El ambiente fue el de las grandes citas, numeroso público barcelonés, presencia de marcas punteras (Bultaco, Montesa, OSSA) y una parrilla de pilotos nacionales en pleno auge. No era una prueba cualquiera, Esplugues llevaba años siendo una de las carreras clave del campeonato de España, con nivel casi internacional.
La prueba se disputó con el terreno típico de principios de temporada, duro en algunas zonas pero con tramos removidos, lo que generaba roderas profundas vuelta tras vuelta. Esto obligó a los pilotos a dosificar y elegir bien las trazadas.

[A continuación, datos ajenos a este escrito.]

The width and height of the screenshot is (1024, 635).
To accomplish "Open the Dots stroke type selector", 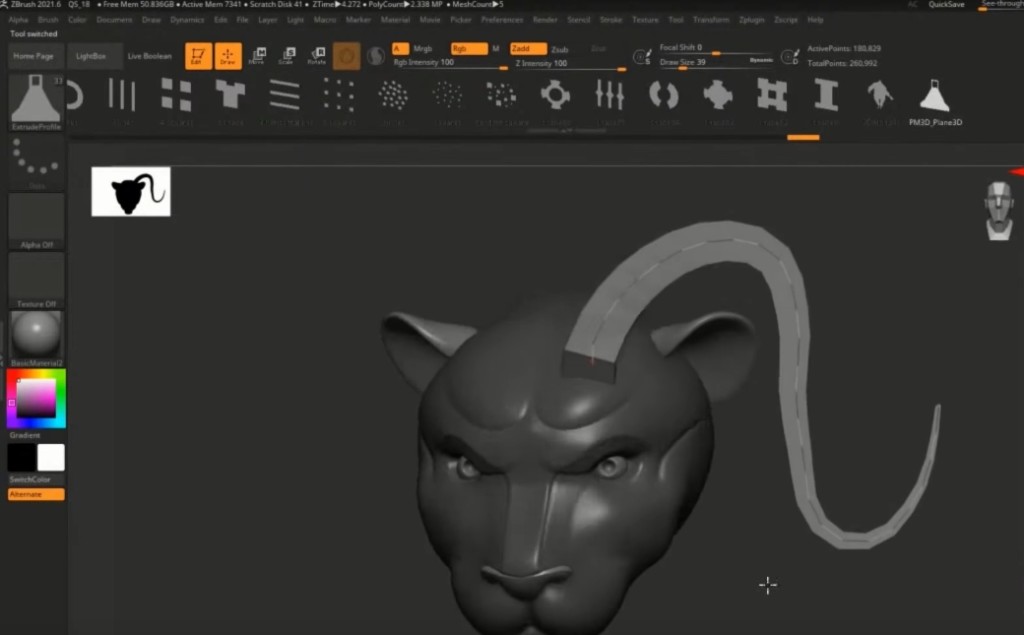I will tap(36, 162).
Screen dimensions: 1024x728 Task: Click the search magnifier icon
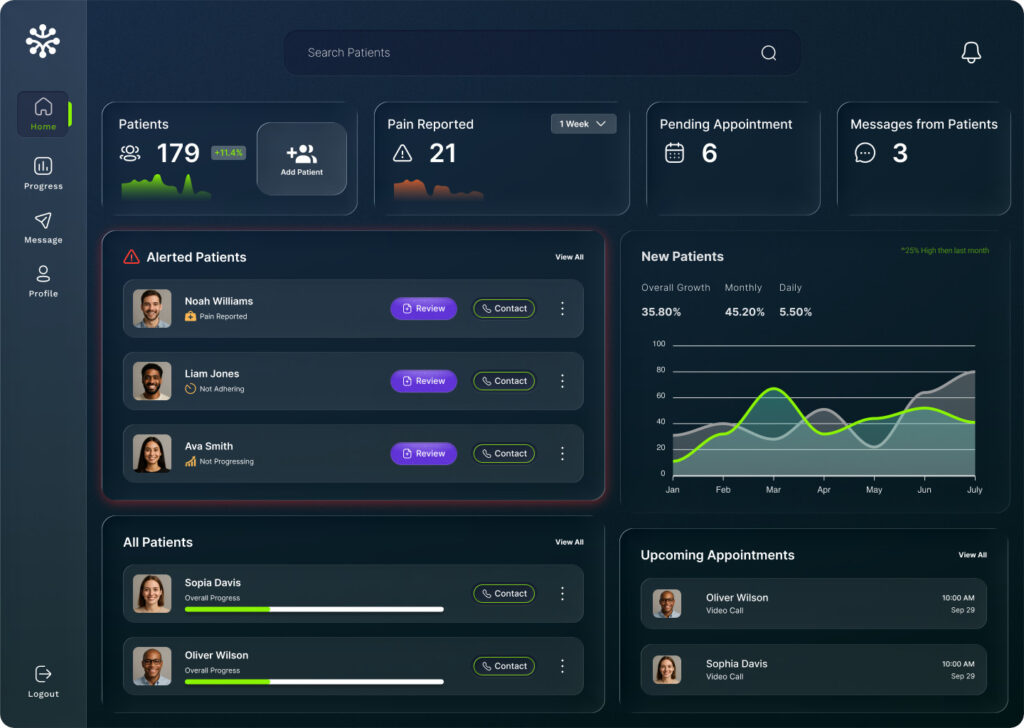pyautogui.click(x=768, y=53)
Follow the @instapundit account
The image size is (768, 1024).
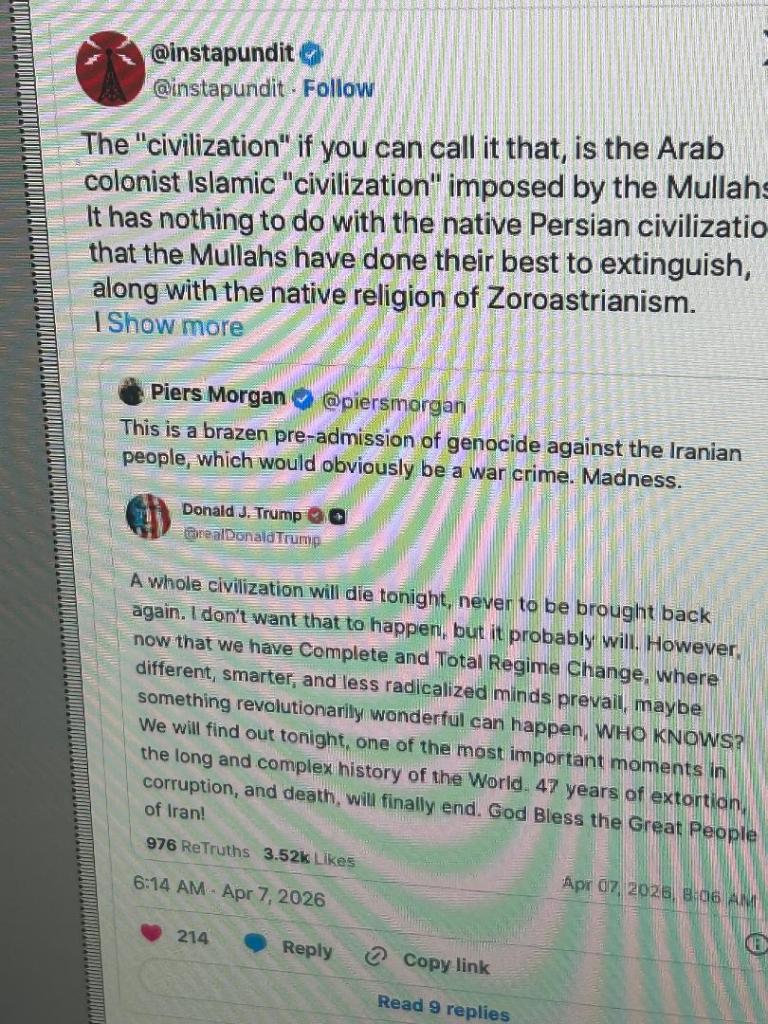click(x=338, y=88)
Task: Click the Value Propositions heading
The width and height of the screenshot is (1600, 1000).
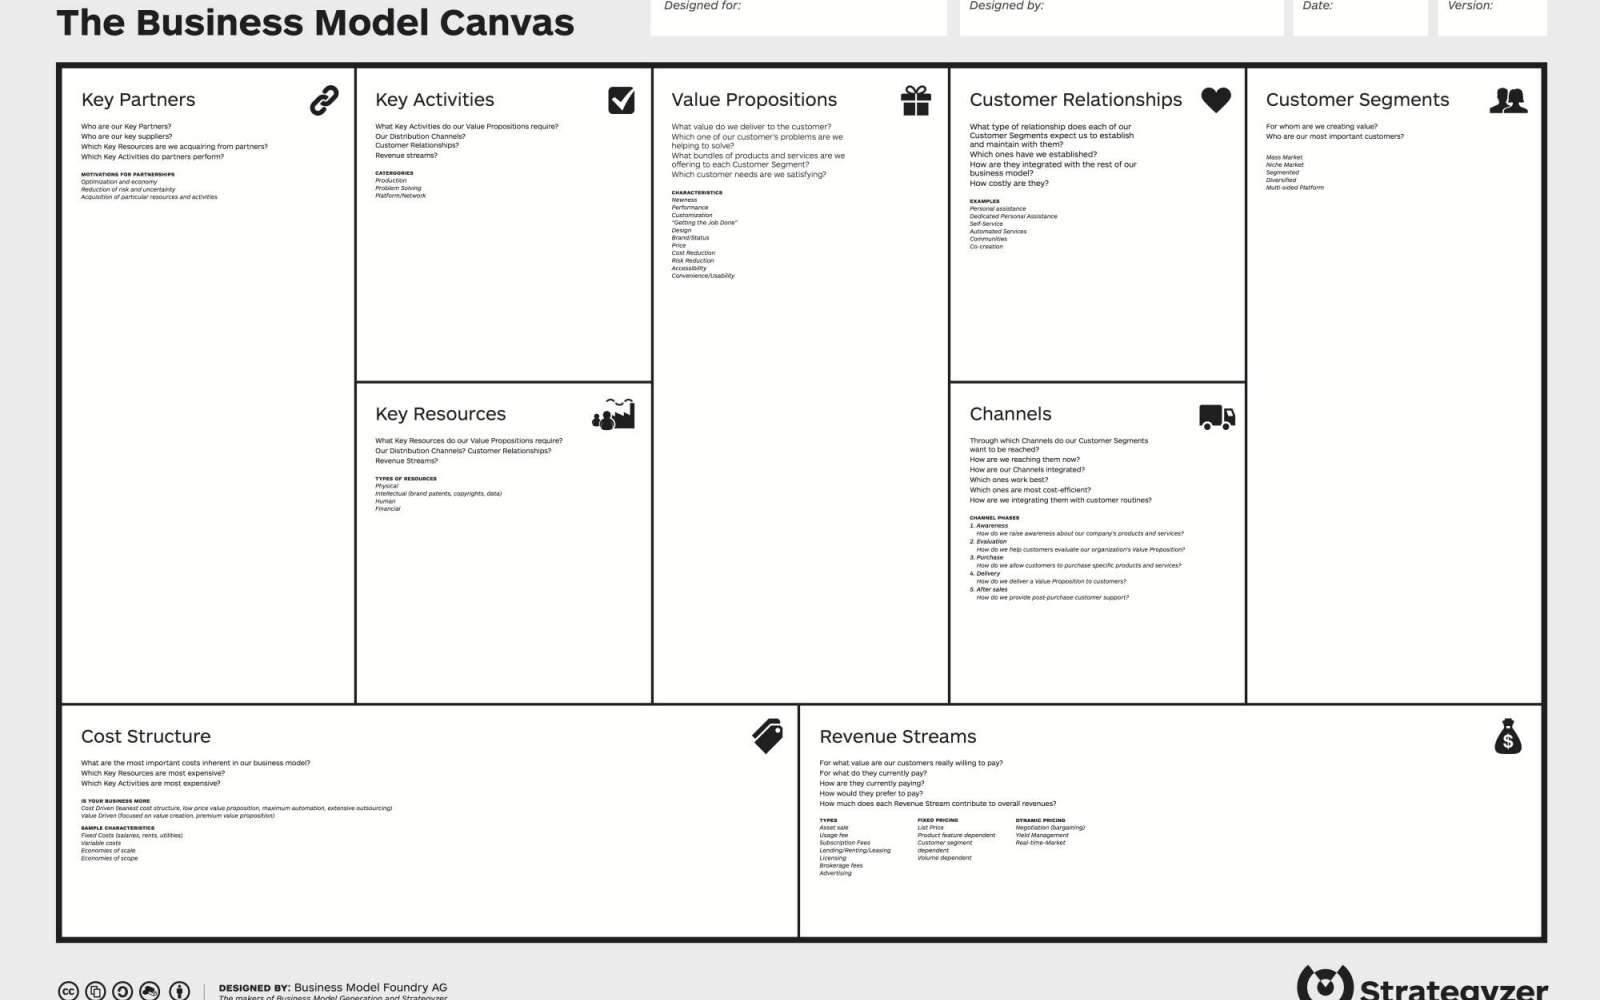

Desde el inicio destacó Domingo Gris, piloto muy sólido en este tipo de circuitos. Su pilotaje fue constante, sin errores graves, marcando diferencias especialmente en las zonas técnicas.
Detrás, la lucha fue intensa. Ignacio Bultó, representante de la saga Bultó, mantuvo presión durante buena parte de la carrera. Jesús Saiz se aseguró el podio con una actuación regular, aprovechando errores ajenos.
La victoria de Domingo Gris no fue fruto de una escapada espectacular, sino de regularidad y control, una característica clave del Motocross de la época.
Solo dos semanas después se disputaría el GP de España, lo que explica el alto nivel competitivo de estas carreras en Cataluña en ese periodo.